◆ Things to do ◆
• a. According to the football league passage, on what date did the season begin?
• b. In the football league passage, list every team whose league table row is marked "Promoted to WE League".
• c. Reproduce the part of the football league passage starting with "12 teams contested" and going on through "Sakai Ladies's B-team.".

◆ Passage ◆
+ + +

The season began on 18 July 2020.

===Teams and format===
10 teams contested the league, Jumonji Ventus were promoted while Shizuoka Sangyo were relegated from the previous season, additionally Nittaidai and Nagano Parceiro Ladies also joined from the Nadeshiko League Division 1.

===League table===

| Pos | Team | Pld | W | D | L | GF | GA | GD | Pts | Promotion or relegation |
| 1 | Sfida Setagaya | 18 | 11 | 4 | 3 | 34 | 18 | +16 | 37 |  |
| 2 | Elfen Saitama | 18 | 11 | 3 | 4 | 33 | 13 | +20 | 36 | Promoted to WE League |
| 3 | Kamogawa | 18 | 10 | 4 | 4 | 37 | 18 | +19 | 34 |  |
| 4 | Yokohama | 18 | 8 | 8 | 2 | 29 | 8 | +21 | 32 |
| 5 | Nagano Parceiro | 18 | 8 | 4 | 6 | 22 | 13 | +9 | 28 | Promoted to WE League |
| 6 | Harima | 18 | 8 | 2 | 8 | 25 | 22 | +3 | 26 |  |
| 7 | Yamato Sylphid | 18 | 7 | 5 | 6 | 15 | 16 | −1 | 26 |
| 8 | Jumonji Ventus | 18 | 3 | 4 | 11 | 15 | 40 | −25 | 13 | Promoted to WE League |
| 9 | Nittaidai | 18 | 2 | 3 | 13 | 7 | 46 | −39 | 9 |  |
| 10 | Bunnys Kyoto | 18 | 1 | 5 | 12 | 8 | 31 | −23 | 8 |

===Results===

| Home \ Away | KYO | ELF | HAR | JUM | KAM | NIT | NAG | SET | YAM | YOK |
|---|---|---|---|---|---|---|---|---|---|---|
| Bunnys Kyoto | — | 0–3 | 1–3 | 0–1 | 0–3 | 0–1 | 0–3 | 1–2 | 2–1 | 0–1 |
| Elfen Saitama | 2–1 | — | 4–1 | 1–0 | 5–1 | 4–0 | 1–2 | 1–1 | 0–1 | 0–0 |
| Harima | 0–0 | 0–1 | — | 2–1 | 0–1 | 4–0 | 1–2 | 3–0 | 2–1 | 1–0 |
| Jumonji Ventus | 2–2 | 1–2 | 2–1 | — | 1–4 | 2–0 | 0–5 | 0–5 | 0–2 | 0–5 |
| Kamogawa | 4–0 | 2–2 | 3–0 | 3–0 | — | 4–1 | 0–0 | 0–1 | 2–1 | 0–0 |
| Nittaidai | 0–0 | 1–0 | 0–5 | 1–1 | 0–5 | — | 1–3 | 0–2 | 1–1 | 0–5 |
| Nagano Parceiro | 1–1 | 0–1 | 0–1 | 1–0 | 1–2 | 2–0 | — | 1–1 | 0–1 | 0–0 |
| Sfida Setagaya | 3–0 | 0–3 | 2–0 | 5–2 | 3–1 | 2–1 | 2–0 | — | 1–2 | 2–2 |
| Yamato Sylphid | 1–0 | 0–3 | 0–0 | 0–0 | 1–0 | 2–0 | 0–1 | 1–1 | — | 0–3 |
| Yokohama | 0–0 | 2–0 | 4–1 | 1–1 | 2–2 | 3–0 | 1–0 | 0–1 | 0–0 | — |

==Challenge League==

12 teams contested the third tier, divided into two groups of 6 each for East and West. Newly promoted clubs were Shizuoka SSU Asregina (formerly Iwata Bonita) and Fukuoka J. Anclas, both returning to the national tiers, and Cerezo Osaka Sakai Girls, Cerezo Osaka Sakai Ladies's B-team.

+ + +

◆ Material supplied ◆

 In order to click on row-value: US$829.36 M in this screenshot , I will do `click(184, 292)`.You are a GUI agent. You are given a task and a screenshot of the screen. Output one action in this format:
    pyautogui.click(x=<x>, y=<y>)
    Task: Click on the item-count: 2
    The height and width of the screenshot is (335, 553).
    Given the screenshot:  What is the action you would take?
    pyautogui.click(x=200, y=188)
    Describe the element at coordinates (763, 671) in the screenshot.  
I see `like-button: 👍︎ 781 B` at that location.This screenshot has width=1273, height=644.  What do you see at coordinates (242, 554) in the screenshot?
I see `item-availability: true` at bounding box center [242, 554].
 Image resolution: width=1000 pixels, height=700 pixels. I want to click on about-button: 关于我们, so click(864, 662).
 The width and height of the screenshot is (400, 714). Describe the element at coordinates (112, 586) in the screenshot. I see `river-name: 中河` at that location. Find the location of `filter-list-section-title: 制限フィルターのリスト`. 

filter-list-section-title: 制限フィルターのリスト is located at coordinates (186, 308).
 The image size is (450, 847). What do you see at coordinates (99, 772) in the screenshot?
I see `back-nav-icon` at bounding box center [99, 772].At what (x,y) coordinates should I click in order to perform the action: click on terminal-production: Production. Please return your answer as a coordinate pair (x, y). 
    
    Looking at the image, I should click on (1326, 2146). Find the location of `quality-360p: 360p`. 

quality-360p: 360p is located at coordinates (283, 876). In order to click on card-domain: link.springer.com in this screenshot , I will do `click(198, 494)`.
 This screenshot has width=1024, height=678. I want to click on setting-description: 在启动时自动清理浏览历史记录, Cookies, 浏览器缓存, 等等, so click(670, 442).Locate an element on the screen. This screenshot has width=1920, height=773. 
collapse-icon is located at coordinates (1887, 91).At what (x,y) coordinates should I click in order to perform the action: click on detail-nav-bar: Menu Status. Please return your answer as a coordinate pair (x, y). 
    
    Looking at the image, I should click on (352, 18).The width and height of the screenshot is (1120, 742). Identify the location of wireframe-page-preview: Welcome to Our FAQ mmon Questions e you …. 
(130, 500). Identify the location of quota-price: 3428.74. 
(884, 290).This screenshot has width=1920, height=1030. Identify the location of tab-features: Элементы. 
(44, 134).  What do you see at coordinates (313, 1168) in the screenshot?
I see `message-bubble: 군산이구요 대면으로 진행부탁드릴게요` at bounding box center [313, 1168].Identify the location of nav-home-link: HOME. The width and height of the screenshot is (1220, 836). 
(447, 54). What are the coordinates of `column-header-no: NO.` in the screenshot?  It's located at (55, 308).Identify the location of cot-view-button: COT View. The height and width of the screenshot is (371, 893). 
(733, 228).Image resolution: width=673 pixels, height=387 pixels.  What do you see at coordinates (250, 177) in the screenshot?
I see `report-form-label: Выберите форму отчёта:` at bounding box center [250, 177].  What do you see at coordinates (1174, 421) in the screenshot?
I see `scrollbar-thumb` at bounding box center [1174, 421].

+ + +

◆ Expected responses ◆
• a. 18 July 2020

• b. Elfen Saitama, Nagano Parceiro, Jumonji Ventus

• c.
12 teams contested the third tier, divided into two groups of 6 each for East and West. Newly promoted clubs were Shizuoka SSU Asregina (formerly Iwata Bonita) and Fukuoka J. Anclas, both returning to the national tiers, and Cerezo Osaka Sakai Girls, Cerezo Osaka Sakai Ladies's B-team.